Python License: GPLv3 PyPI

Merger is a command-line utility for developers that scans a directory, filters files using customizable ignore patterns, and merges all readable content into a single output file, suitable both for human reading and for use by AI models. It supports multiple output formats (e.g., JSON, directory tree, plain text with file delimiters), and can be extended with custom file parsers (e.g., .pdf) and custom exporters (e.g., .xml, .md).


Quick Start Guide

  1. Install Python 3.8 or newer
  2. Create and activate a virtual environment: (If you want the CLI to be available globally, see Global Installation)
    • Windows: python -m venv .venv && .venv\Scripts\activate
    • Linux/macOS: python3 -m venv .venv && source .venv/bin/activate
  3. Install libmagic if not installed:
    • Windows: Automatically downloaded
    • Linux: sudo apt-get update && sudo apt-get install libmagic1
    • macOS: brew install libmagic
  4. Install the package: pip install merger-cli
  5. Verify the installation: merger --version
  6. Navigate to your project folder: cd path/to/your/project
  7. Create a merger ignore file: Manually or with merger -c [TEMPLATE] (See Custom Ignore Templates)
  8. Execute merger-cli: merger . to create a single combined file called merger.txt

For more options, refer to the Usage section below.


Summary

  1. Quick Start Guide
  2. Features
  3. Dependencies
  4. Installation
  5. Usage
  6. Ignore Pattern Syntax
  7. Output Formats
  8. Custom Parsers
  9. Custom Exporters
  10. CLI Options
  11. License

Features

  • Recursive merge of all readable files under a root directory.
  • Custom glob-like ignore patterns for filtering.
  • Automatic file encoding detection.
  • Modular parser & exporter system for custom formats and outputs with easy CLI management.
  • Multiple export formats (built-in and custom).
  • Modern CLI interface.

Dependencies

  • Python (3.8+)
  • libmagic
    • Windows: Automatically downloaded
    • Linux: sudo apt-get update && sudo apt-get install libmagic1
    • macOS: brew install libmagic

All Python package requirements are listed in pyproject.toml.


Installation

Virtual Environment (Recommended)

  1. Create a virtual environment:

    python3 -m venv .venv
    
  2. Activate the virtual environment:

    • Windows: .venv\Scripts\activate
    • Linux/macOS: source .venv/bin/activate
  3. Install the package:

    pip install merger-cli
    
  4. Verify the installation:

    merger --version
    

Global Installation

If you want the CLI to be available globally, it is recommended to use pipx:

  1. Install pipx (if you don't have it):

    • Windows: python -m pip install --user pipx
    • Linux: sudo apt update && sudo apt install pipx
    • macOS: brew install pipx
  2. Install merger-cli:

    pipx install merger-cli
    
  3. Ensure path:

    pipx ensurepath
    
  4. Restart your terminal.

  5. Verify the installation:

    merger --version
    

Note: If you want to use custom modules that require external libraries (e.g., pymupdf), you need to inject them into the merger-cli environment:

pipx inject merger-cli pymupdf

Usage

Basic merge

merger .

Note: A merger.ignore file is required in the current directory for the tool to run. You can create one quickly using merger --create-ignore.

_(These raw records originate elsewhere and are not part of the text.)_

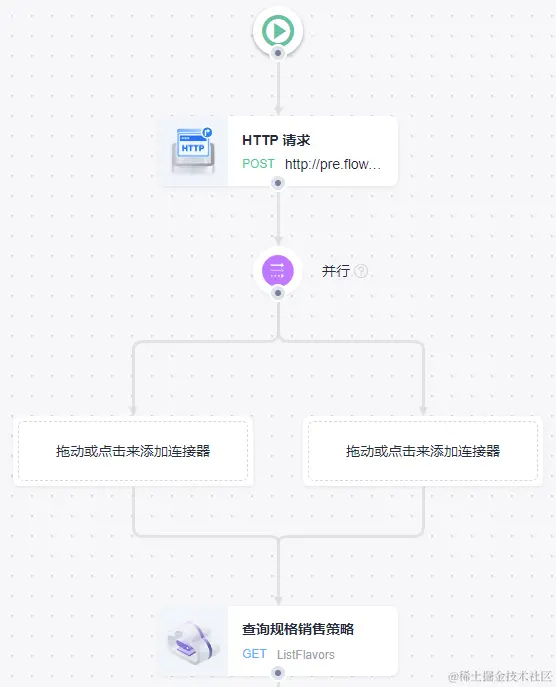556x687 pixels.
Task: Click the POST method label
Action: tap(258, 164)
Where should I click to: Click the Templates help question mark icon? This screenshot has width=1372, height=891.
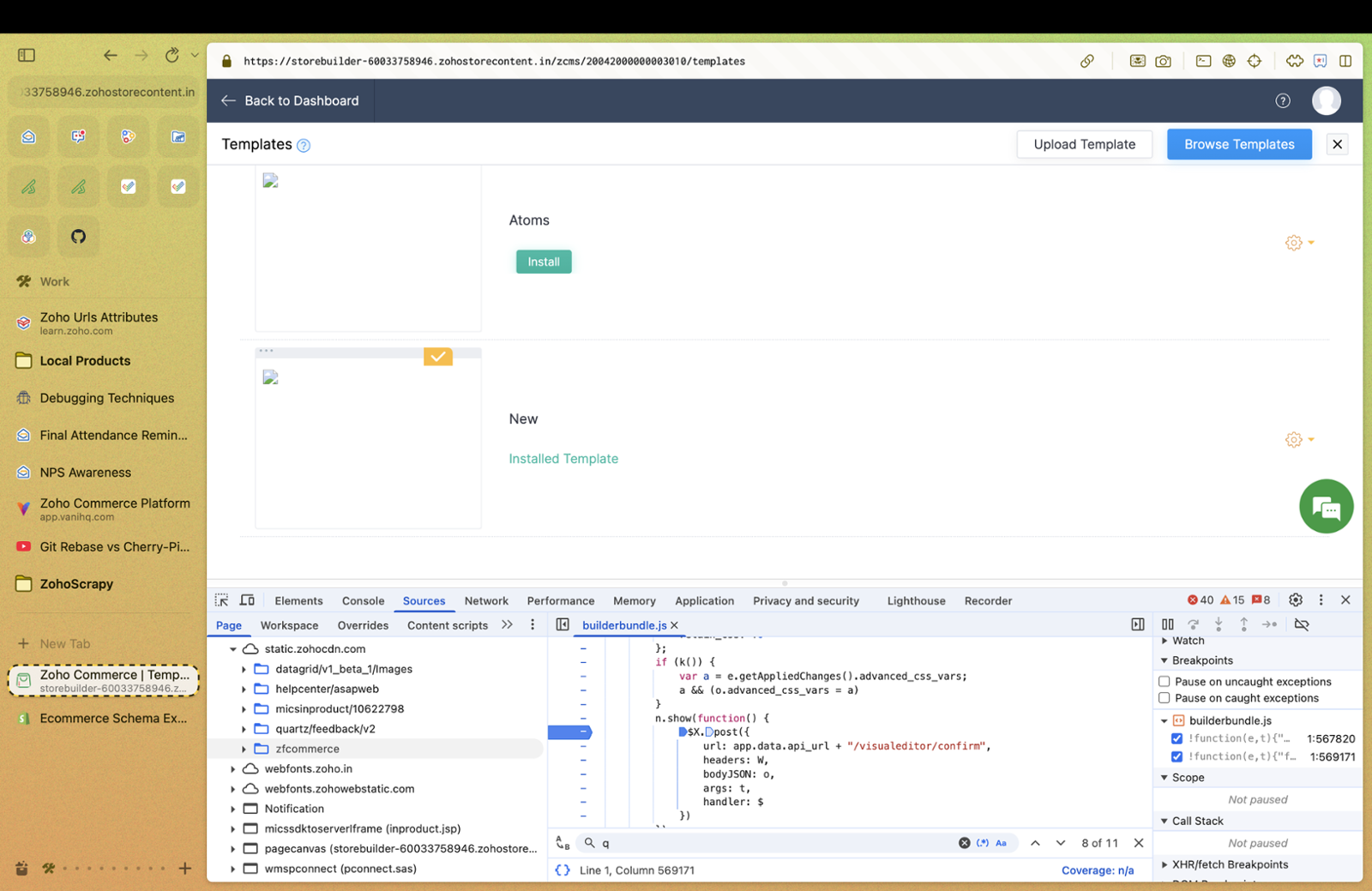coord(304,146)
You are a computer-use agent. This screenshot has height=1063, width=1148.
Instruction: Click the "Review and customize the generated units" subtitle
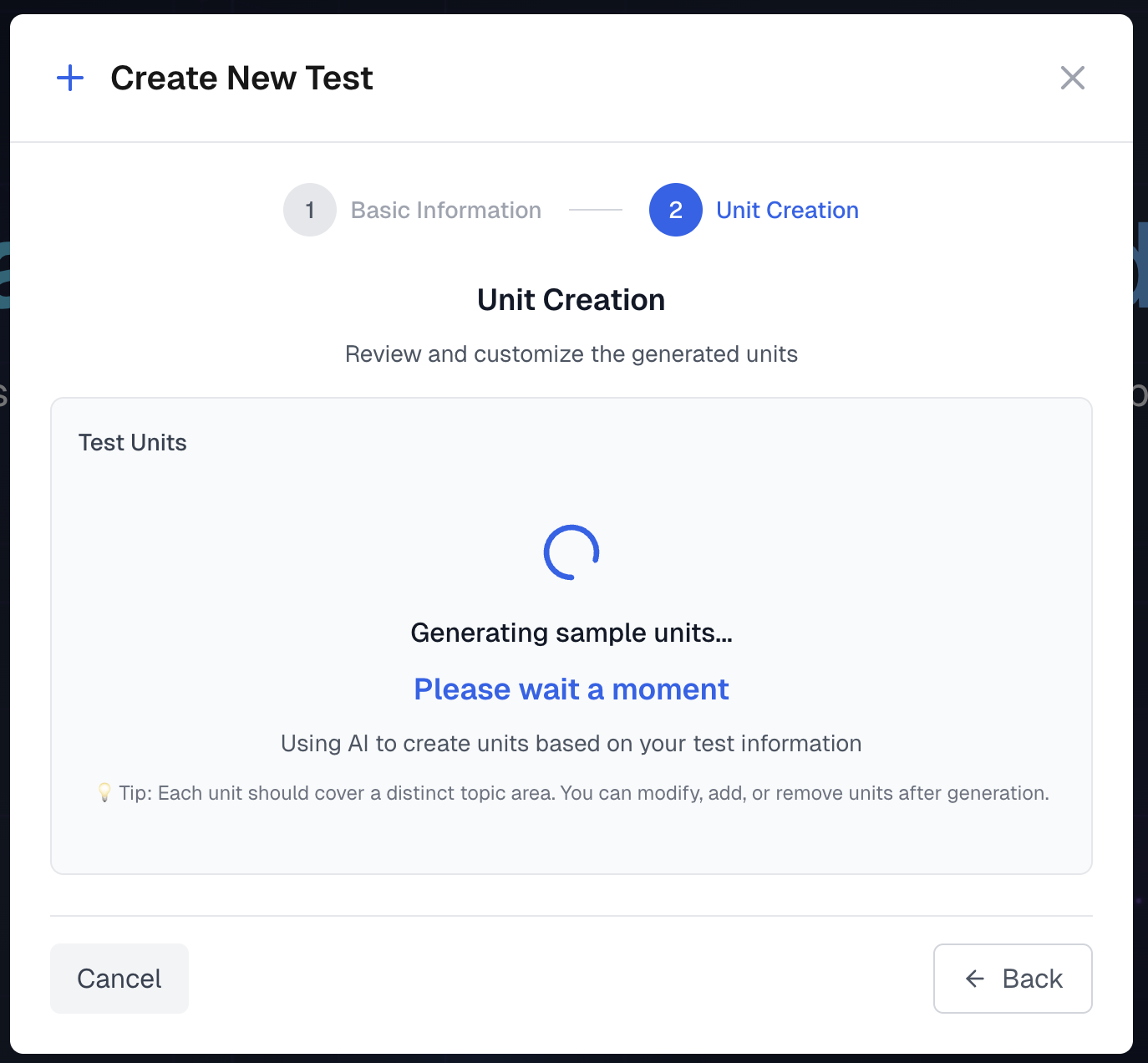point(571,354)
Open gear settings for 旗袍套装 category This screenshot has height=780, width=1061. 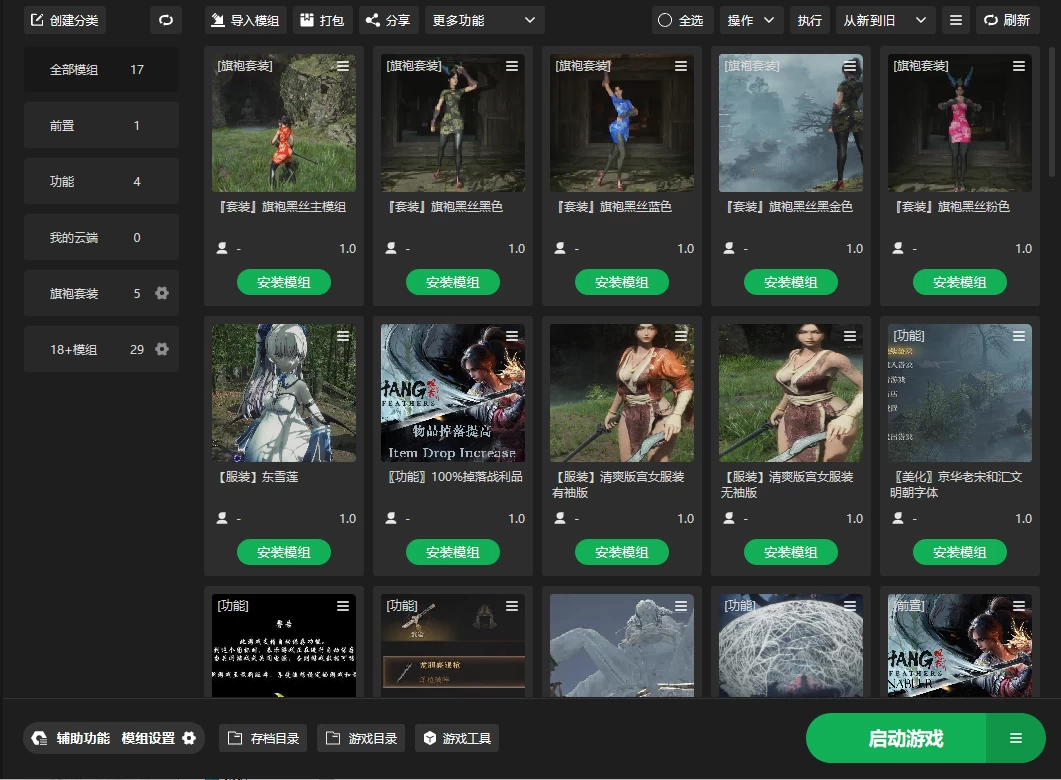point(162,294)

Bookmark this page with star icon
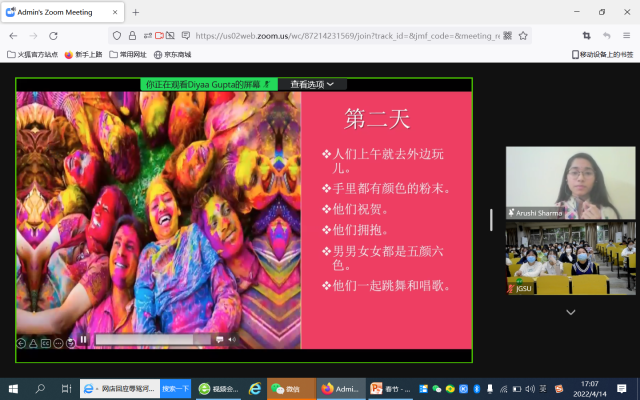pos(523,35)
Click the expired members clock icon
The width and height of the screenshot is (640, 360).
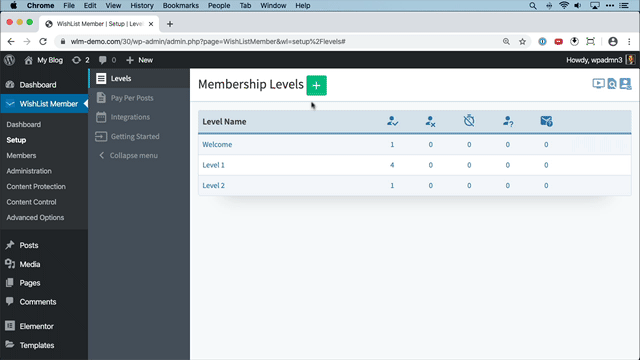[x=469, y=121]
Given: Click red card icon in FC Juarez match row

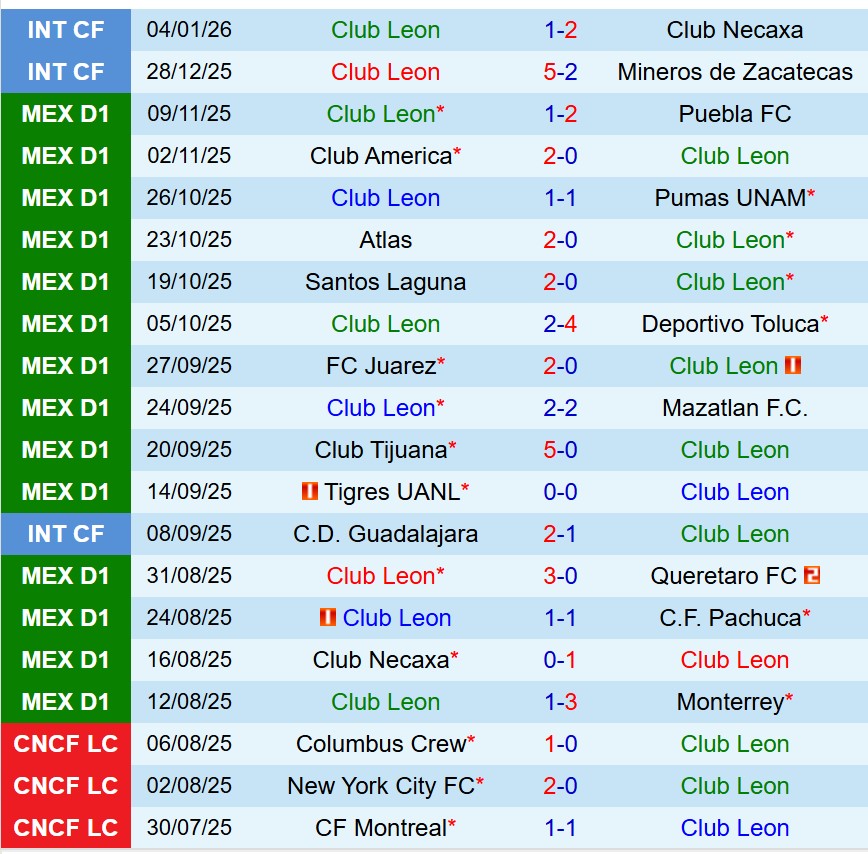Looking at the screenshot, I should pos(793,366).
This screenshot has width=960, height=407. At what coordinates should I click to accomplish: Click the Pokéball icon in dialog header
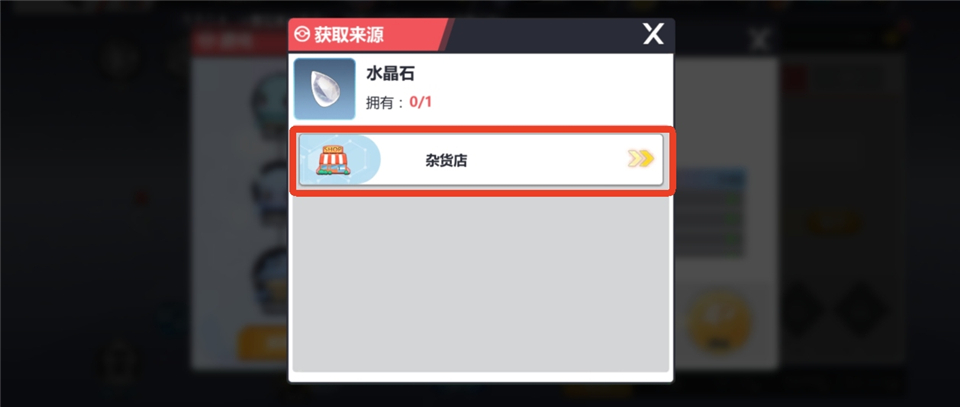point(302,34)
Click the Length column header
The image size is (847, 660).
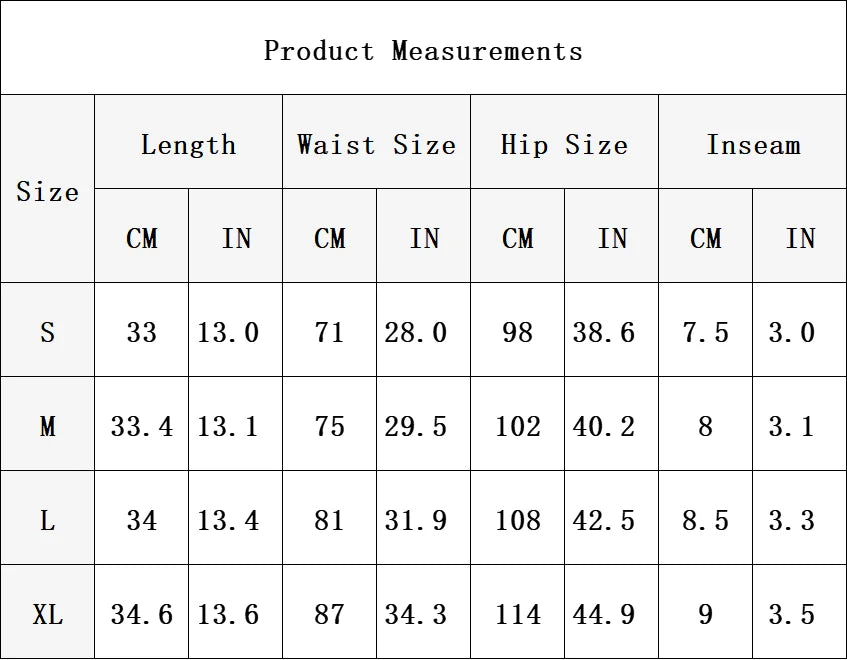(188, 144)
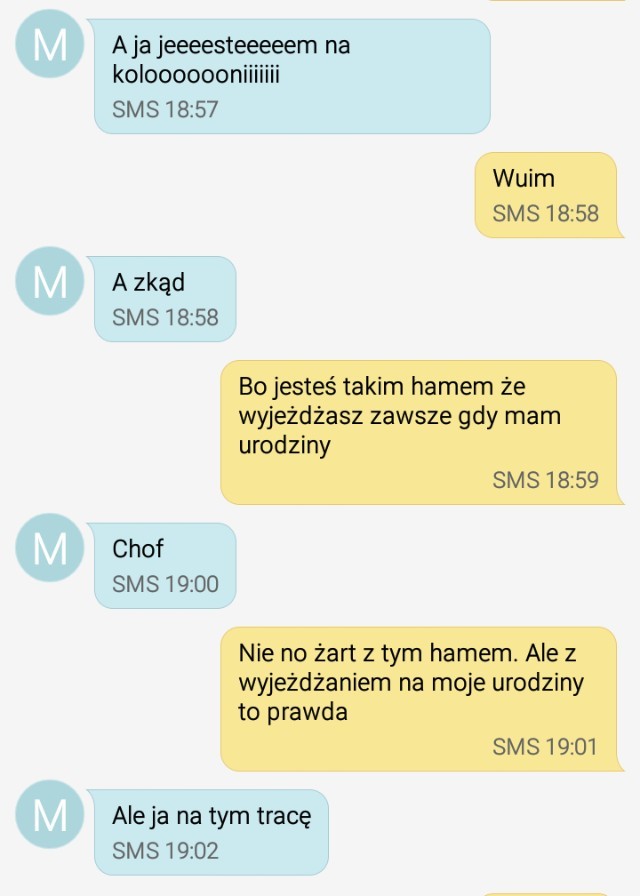Tap the SMS 18:57 timestamp

(x=165, y=109)
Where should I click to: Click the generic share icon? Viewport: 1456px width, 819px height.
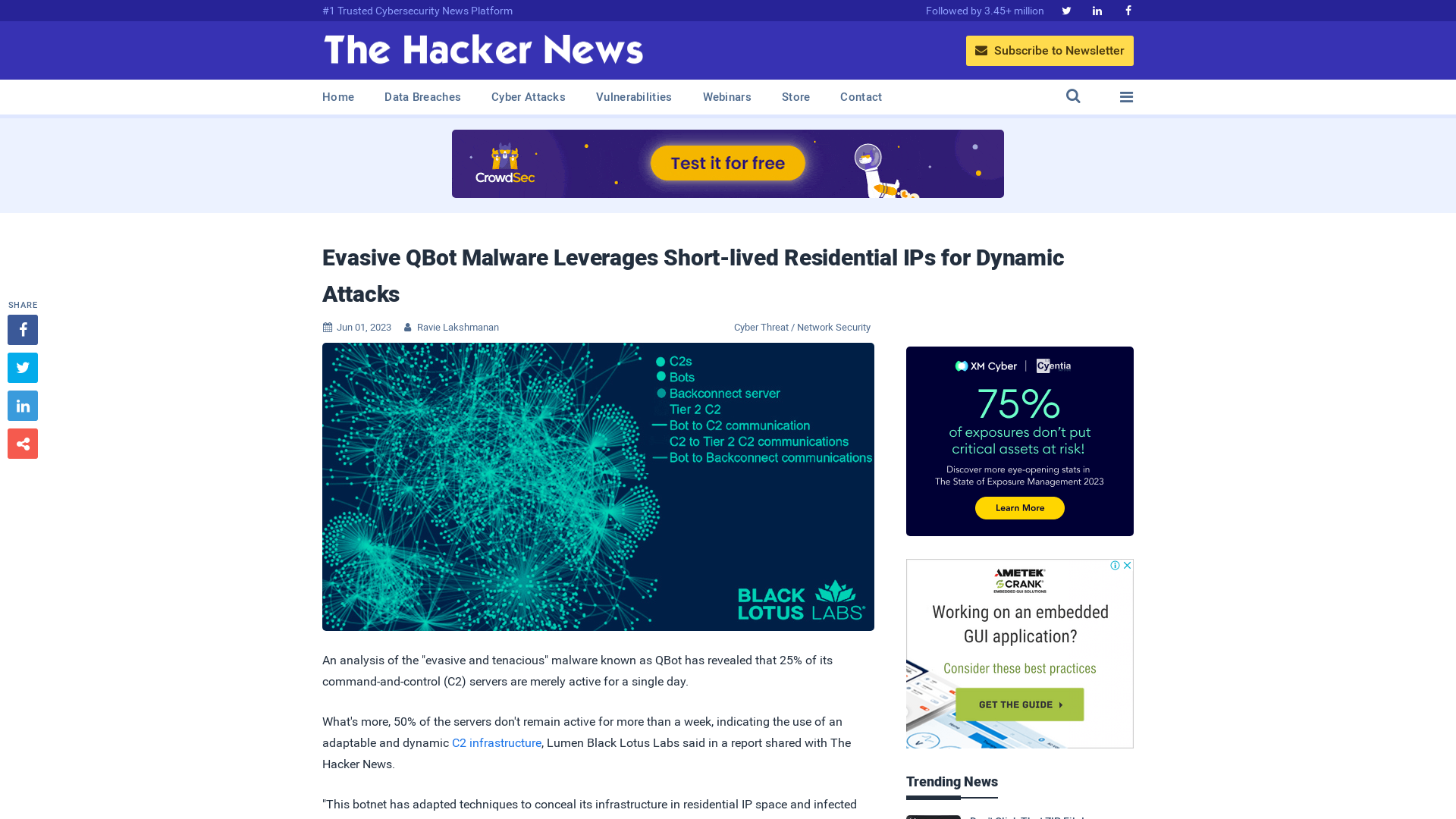[22, 444]
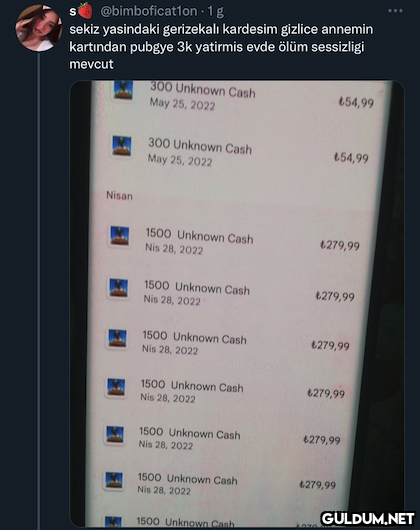Click the PUBG icon of third 1500 Unknown Cash row

point(117,338)
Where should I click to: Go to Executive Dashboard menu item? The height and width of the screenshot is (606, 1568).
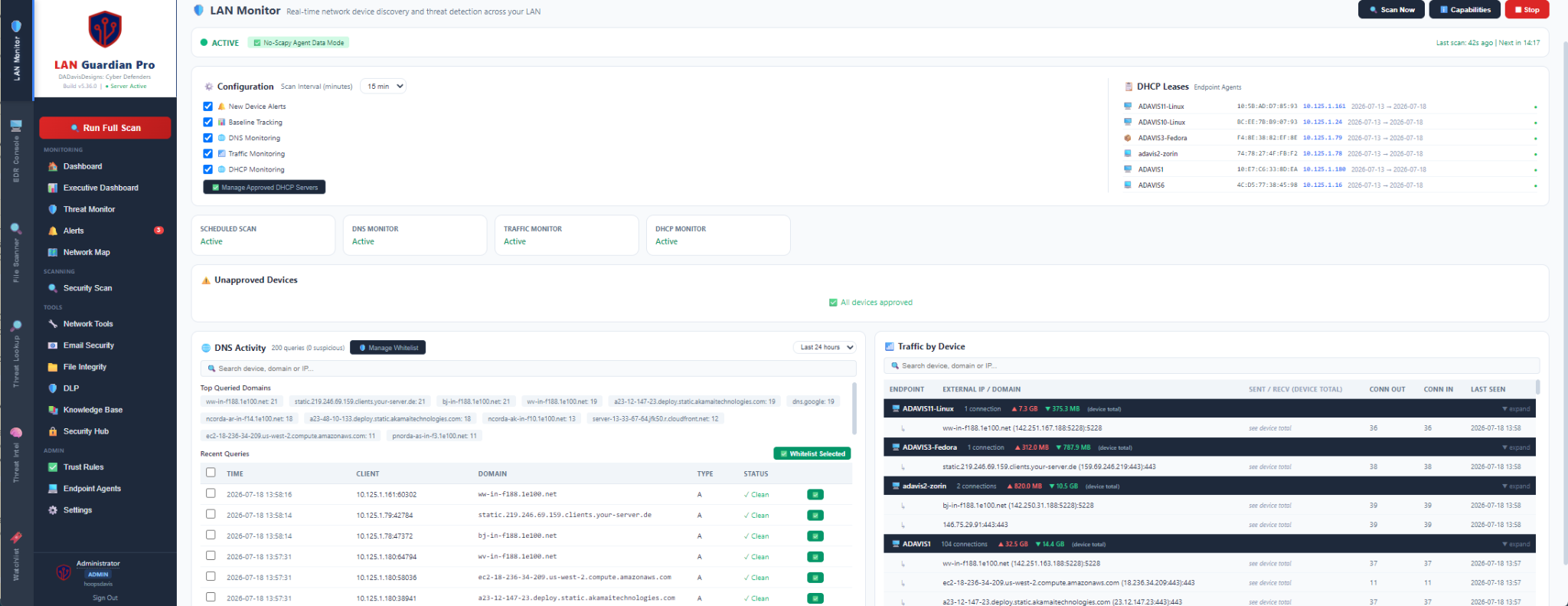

This writes a file named merger.txt in the current directory.


Save output to a specific directory

merger ./project ./out

This writes ./out/merger.txt (or ./out/merger.json, depending on the exporter).


Pick an output format

Use -e or --exporter to select the output format:

merger ./src --exporter JSON
merger ./src --exporter JSON_TREE
merger ./src --exporter TEXT
merger ./src --exporter TREE_TEXT
merger ./src --exporter TREE

Custom ignore patterns

Provide one or more ignore patterns with --ignore (see Ignore Pattern Syntax):

merger ./project --ignore "*.log" "__pycache__/**" "*.tmp"

Custom ignore file

Provide a file containing ignore patterns (one per line) with --merger-ignore (see Ignore Pattern Syntax):

merger . --merger-ignore "C:\Users\USER\Desktop\ignore.txt"

Custom ignore templates

Quickly create a merger.ignore file using built-in templates:

merger -c PYTHON

Supported templates: CPP, CSHARP, DEFAULT, GO, JAVA, JAVASCRIPT, KOTLIN, PHP, PYTHON, RUST, TYPESCRIPT.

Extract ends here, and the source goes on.